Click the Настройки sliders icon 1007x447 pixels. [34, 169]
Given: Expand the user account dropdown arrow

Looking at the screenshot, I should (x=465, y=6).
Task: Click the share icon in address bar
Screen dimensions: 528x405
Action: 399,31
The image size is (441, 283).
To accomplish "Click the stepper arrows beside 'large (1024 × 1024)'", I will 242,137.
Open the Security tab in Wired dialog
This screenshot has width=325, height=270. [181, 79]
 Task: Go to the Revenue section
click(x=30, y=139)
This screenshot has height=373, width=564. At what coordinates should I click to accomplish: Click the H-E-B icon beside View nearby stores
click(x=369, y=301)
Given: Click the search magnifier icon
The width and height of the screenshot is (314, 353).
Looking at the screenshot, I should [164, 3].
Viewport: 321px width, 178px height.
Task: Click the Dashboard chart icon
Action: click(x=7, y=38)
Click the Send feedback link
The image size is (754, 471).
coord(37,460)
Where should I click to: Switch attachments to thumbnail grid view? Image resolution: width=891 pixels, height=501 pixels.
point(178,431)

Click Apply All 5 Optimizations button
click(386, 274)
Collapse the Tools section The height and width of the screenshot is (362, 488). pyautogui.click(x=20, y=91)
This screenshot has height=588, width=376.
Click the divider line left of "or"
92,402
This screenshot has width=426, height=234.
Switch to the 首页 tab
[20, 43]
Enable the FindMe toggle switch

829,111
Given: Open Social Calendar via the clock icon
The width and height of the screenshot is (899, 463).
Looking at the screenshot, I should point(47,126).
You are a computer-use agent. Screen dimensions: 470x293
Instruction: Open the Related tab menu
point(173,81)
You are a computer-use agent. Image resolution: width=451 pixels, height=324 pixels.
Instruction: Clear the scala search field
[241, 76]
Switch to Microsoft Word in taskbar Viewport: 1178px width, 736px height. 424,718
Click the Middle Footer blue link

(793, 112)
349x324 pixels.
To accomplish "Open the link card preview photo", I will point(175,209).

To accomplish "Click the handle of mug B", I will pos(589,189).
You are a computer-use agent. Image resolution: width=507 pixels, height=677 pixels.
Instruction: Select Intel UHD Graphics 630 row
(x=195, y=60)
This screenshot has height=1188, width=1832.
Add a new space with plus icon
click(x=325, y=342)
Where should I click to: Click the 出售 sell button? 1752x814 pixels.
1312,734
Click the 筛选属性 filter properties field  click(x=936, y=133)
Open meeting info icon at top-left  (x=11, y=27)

══════════════════════════════

Each line above that carries the string "will" has to be returned.

■ Answer box ■
To accomplish "Click the stepper arrows beside 'large (1024 × 1024)'", I will 242,137.
To accomplish "Open the link card preview photo", I will point(175,209).
To accomplish "Click the handle of mug B", I will pos(589,189).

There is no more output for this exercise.